» Written request
Copy out, word for word, everything from the line containing "This screenshot has width=1520, height=784." down to the line containing "Action: click(x=763, y=184)", both included, and nothing beyond that.

**** Records provided ****

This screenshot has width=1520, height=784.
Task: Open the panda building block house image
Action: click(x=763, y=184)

****
**** Records provided ****

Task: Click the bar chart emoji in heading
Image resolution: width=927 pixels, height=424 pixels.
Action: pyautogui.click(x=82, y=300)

****
**** Records provided ****

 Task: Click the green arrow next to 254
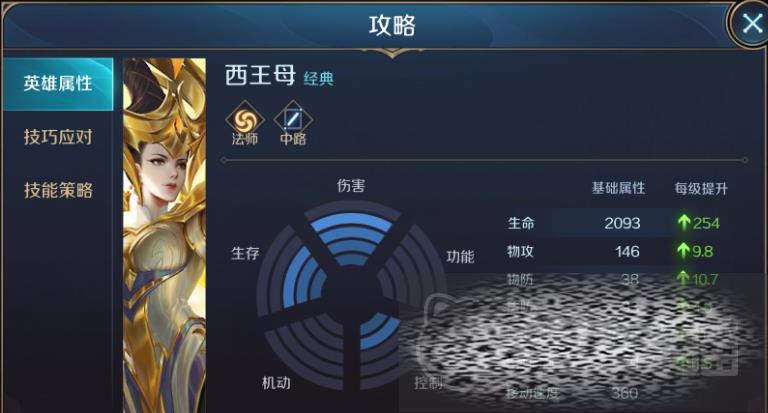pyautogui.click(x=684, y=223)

****

» Task output
This screenshot has width=1520, height=784.
Task: Open the panda building block house image
Action: click(x=763, y=184)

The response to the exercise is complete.